### Exercise directions
Only one stretch of the data below is wanted: the lines from the one with "Where should I click to: Click" through the one with "Where should I click to: Select", repeated exactly.

---------- Extracted records ----------

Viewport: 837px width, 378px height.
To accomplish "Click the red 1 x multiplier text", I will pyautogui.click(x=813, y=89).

----------
---------- Extracted records ----------

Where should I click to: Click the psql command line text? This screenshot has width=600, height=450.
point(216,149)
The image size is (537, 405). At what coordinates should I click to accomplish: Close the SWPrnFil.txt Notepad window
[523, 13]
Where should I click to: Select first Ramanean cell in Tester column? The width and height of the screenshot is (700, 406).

----------

### Exercise solution
Where should I click to: Click the psql command line text? This screenshot has width=600, height=450.
point(216,149)
The image size is (537, 405). At what coordinates should I click to accomplish: Close the SWPrnFil.txt Notepad window
[523, 13]
Where should I click to: Select first Ramanean cell in Tester column? The width and height of the screenshot is (700, 406).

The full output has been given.